Verso la metà dello spettacolo, molto breve (poco più di un’ora), qualcosa incomincia a scricchiolare. La Fallaci che assiste all’11 settembre è una donna che si lascia sopraffarre dalla rabbia, al punto (letteralmente) da «sragionare». Siamo dunque alle solite? Esistono una Fallaci buona e una Fallaci cattiva? Che sia un effetto voluto o meno, nella testa dello spettatore si insinua il sospetto che i libri posteriori all’11 settembre 2001 siano il frutto di una vittima della malattia e della solitudine. Una donna che, secondo la Guerritore, alimenta il suo mito lasciandosi «arruolare senza appello tra le truppe di una destra oltranzista» (così l’attrice sul Corriere della Sera, presentando lo spettacolo). Tirare in ballo la malattia di una persona per interpretarne l’opera, col chiaro intento di ridurla a un incidente di percorso, è un’operazione molto discutibile. Qui poi siamo di fronte a un falso storico. Come può testimoniare chiunque abbia lavorato con la Fallaci in quegli anni, la scrittrice era lucida e convinta di quello che faceva. Nonostante la malattia la facesse soffrire, fino all’ultimo la Signora ha lottato come un leone per non lasciarsi sopraffare. Riuscendoci. L’idea che potesse essere arruolata da qualcuno quasi a sua insaputa è inverosimile.

Quel «qualcuno» si sarebbe beccato una lavata di capo transoceanica da tramandare ai nipoti come leggenda di famiglia. In realtà, non c’è una «vera» Fallaci, quella moderna e illuminata delle battaglie libertarie della gioventù, diversa dalla futura autrice della Rabbia e l’Orgoglio. Tra l’una e l’altra non c’è alcuna soluzione di continuità. La lotta contro l’islam, lungi dall’essere lo sfogo di una donna esacerbata dal dolore, è una guerra alla teocrazia introdotta subdolamente nei Paesi democratici. Posizione del tutto coerente con gli scritti precedenti della Fallaci, basta dare un’occhiata alle pagine famose dedicate ad Arafat, a Khomeini e a Gheddafi (per non dire di Insciallah). La Fallaci non intendeva rinunciare al liberalismo, all’individualismo, ai pilastri della nostra civiltà. Era questo che cercava di spiegare all’Europa e agli Usa in bambola. Lo faceva con l’invettiva, il che non significa affatto «sragionare».
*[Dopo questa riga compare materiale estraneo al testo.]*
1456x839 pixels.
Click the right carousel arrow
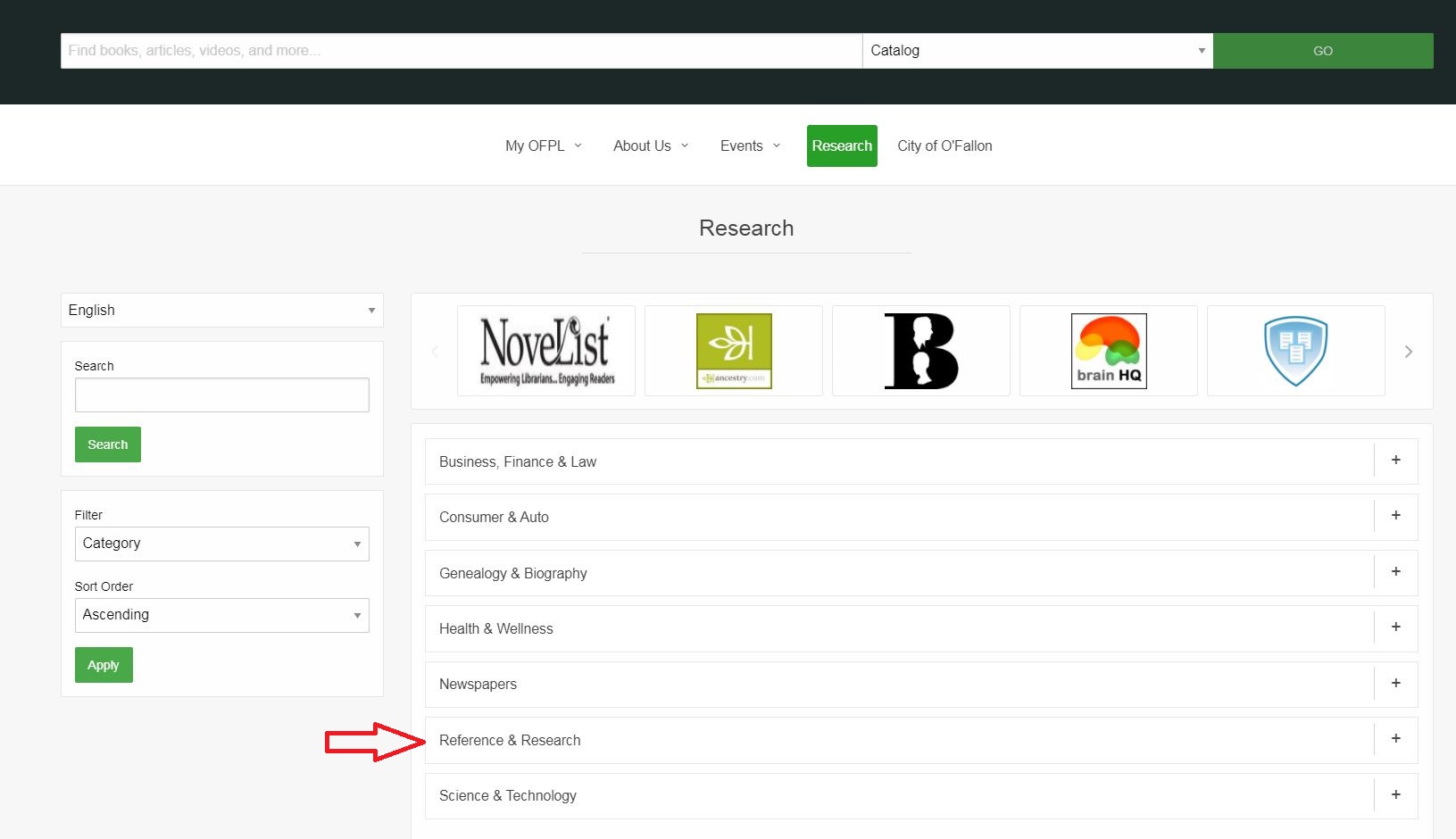click(x=1408, y=351)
Che sia (anche) questa la chiave di lettura dello spettacolo, purtroppo, è confermato dalla Guerritore dopo la chiusura del sipario, quando, rivolgendosi al pubblico, dice di voler restituire «respiro» umano a una donna, la Fallaci, a cui, da un certo punto

in poi, avevano imposto un’armatura da combattente. A noi sembra che alla Signora non si potesse imporre nulla, e che non avesse alcun bisogno di vedersi restituire un «respiro» umano che in realtà non aveva mai perduto.